**Problem description**
Please rewrite the rows starting at the line containing "Click into the Комментарий input field" and ending at the line containing "coord(203,507)", both included. Keep the requests as they are, but scale every coordinate in the answers by 2.4 and round to whole numbers, with halves rounding up.

^^^^^^^^^^^^^^^^

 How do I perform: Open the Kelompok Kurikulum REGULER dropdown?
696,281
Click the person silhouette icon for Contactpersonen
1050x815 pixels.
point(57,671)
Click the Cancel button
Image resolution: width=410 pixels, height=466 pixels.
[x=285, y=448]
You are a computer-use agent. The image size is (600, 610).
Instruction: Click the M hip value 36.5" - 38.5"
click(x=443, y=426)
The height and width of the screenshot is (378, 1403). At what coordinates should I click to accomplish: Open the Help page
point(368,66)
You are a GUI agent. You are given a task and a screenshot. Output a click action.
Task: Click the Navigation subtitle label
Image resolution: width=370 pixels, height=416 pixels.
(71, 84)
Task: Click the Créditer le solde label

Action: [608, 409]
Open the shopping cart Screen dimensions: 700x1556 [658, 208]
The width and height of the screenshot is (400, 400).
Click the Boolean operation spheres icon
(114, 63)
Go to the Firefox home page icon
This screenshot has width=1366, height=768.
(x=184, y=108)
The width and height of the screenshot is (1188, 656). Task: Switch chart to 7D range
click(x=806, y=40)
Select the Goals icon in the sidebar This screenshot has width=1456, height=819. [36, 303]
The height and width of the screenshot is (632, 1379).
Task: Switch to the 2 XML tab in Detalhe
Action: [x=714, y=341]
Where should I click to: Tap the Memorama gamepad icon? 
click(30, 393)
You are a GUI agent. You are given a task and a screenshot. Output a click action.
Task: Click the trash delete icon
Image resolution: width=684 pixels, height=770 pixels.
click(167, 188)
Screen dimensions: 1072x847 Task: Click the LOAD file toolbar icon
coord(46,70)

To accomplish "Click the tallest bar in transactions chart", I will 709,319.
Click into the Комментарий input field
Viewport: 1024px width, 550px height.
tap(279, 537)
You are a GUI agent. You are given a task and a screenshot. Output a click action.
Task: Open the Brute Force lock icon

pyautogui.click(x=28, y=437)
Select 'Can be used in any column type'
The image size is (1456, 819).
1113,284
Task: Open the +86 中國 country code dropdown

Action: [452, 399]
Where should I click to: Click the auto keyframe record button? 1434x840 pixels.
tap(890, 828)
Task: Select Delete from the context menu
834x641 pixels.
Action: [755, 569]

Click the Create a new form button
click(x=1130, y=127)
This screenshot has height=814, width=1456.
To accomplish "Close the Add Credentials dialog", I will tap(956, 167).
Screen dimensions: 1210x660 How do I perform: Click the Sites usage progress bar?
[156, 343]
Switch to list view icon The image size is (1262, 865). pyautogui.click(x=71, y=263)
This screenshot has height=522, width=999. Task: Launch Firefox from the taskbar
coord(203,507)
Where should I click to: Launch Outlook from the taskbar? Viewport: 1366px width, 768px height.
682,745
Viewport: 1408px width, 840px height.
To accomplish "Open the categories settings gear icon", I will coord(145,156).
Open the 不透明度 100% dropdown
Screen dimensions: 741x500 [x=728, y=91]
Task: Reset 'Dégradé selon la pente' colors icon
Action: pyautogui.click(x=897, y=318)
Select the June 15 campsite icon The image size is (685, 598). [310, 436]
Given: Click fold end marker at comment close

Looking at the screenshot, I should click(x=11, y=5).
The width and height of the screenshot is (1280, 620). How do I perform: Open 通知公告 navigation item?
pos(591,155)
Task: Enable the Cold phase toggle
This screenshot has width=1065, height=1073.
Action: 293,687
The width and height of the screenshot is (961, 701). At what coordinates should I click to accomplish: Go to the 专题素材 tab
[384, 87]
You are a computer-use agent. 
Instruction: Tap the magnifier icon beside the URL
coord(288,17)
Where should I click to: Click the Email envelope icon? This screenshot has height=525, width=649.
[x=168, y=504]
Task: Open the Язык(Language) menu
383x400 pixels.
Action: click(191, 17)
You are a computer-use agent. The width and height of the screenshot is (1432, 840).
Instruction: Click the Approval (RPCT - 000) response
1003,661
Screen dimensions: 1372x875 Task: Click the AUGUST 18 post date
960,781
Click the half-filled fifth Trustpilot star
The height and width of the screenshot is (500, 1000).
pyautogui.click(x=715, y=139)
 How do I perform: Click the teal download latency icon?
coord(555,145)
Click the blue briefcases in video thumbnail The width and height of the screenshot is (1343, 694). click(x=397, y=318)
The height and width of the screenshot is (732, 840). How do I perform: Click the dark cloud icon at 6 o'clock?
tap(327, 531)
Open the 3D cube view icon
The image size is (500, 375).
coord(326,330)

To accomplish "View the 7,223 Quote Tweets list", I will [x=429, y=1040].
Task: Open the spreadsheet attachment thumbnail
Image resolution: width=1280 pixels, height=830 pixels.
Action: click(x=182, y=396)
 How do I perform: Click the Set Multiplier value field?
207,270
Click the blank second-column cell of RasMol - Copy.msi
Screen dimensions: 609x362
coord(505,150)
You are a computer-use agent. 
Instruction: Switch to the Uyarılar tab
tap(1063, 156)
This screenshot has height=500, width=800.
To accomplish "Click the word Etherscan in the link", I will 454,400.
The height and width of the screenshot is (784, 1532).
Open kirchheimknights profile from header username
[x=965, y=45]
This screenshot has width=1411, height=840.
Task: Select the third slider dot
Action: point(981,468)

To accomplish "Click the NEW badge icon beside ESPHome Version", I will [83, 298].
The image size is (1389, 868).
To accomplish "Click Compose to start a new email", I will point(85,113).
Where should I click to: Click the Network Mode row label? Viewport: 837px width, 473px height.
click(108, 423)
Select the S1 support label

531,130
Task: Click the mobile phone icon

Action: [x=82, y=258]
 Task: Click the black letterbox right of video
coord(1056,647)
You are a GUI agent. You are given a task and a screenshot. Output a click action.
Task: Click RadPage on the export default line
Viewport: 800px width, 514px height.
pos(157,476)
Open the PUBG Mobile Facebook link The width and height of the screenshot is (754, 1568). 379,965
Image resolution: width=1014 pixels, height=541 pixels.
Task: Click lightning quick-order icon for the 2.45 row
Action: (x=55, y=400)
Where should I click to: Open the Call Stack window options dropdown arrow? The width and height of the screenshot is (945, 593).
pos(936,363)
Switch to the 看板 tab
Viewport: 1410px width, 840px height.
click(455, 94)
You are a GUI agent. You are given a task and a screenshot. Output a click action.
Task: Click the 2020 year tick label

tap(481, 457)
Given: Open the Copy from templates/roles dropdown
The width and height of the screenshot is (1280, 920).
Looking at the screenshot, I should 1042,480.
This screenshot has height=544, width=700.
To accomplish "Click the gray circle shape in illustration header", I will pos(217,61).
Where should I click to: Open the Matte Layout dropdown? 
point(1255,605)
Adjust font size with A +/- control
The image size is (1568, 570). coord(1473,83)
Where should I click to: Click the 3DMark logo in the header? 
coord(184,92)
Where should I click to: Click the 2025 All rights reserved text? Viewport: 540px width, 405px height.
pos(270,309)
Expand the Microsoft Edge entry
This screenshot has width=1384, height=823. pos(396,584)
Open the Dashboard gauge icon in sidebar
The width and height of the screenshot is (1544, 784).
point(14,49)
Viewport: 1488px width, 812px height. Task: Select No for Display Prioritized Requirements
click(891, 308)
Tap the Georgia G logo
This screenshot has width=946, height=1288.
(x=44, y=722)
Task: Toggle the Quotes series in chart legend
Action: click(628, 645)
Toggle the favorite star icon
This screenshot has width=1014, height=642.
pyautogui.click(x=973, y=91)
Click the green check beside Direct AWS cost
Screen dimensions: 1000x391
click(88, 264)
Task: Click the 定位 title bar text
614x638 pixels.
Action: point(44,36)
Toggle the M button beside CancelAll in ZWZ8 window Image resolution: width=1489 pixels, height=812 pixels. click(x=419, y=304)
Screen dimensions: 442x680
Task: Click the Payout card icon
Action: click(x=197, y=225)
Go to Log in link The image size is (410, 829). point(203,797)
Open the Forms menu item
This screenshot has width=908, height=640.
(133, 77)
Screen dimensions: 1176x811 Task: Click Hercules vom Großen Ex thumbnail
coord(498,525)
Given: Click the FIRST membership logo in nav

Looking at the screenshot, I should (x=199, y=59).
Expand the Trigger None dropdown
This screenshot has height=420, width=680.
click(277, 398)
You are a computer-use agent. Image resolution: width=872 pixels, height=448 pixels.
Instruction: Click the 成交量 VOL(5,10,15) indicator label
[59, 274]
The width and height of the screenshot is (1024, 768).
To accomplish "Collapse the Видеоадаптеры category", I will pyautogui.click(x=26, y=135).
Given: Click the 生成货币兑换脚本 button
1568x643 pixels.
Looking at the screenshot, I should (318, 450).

^^^^^^^^^^^^^^^^

**Result**
Click into the Комментарий input field
Viewport: 1024px width, 550px height.
tap(670, 1289)
You are a GUI agent. You are given a task and a screenshot. Output a click action.
Task: Open the Brute Force lock icon

pyautogui.click(x=67, y=1049)
Select 'Can be used in any column type'
The image size is (1456, 819).
2671,682
Task: Open the +86 中國 country code dropdown

Action: [1085, 958]
Where should I click to: Click the auto keyframe record button? 1434x840 pixels.
tap(2136, 1987)
Task: Select Delete from the context menu
834x641 pixels.
Action: [1812, 1366]

Click the Create a new form button
click(x=2712, y=305)
This screenshot has height=814, width=1456.
To accomplish "Close the Add Credentials dialog", I will tap(2294, 401).
Screen dimensions: 1210x660 How do I perform: Click the Sites usage progress bar?
[374, 823]
Switch to list view icon The image size is (1262, 865). pyautogui.click(x=170, y=631)
This screenshot has height=522, width=999. Task: Launch Firefox from the taskbar
coord(487,1217)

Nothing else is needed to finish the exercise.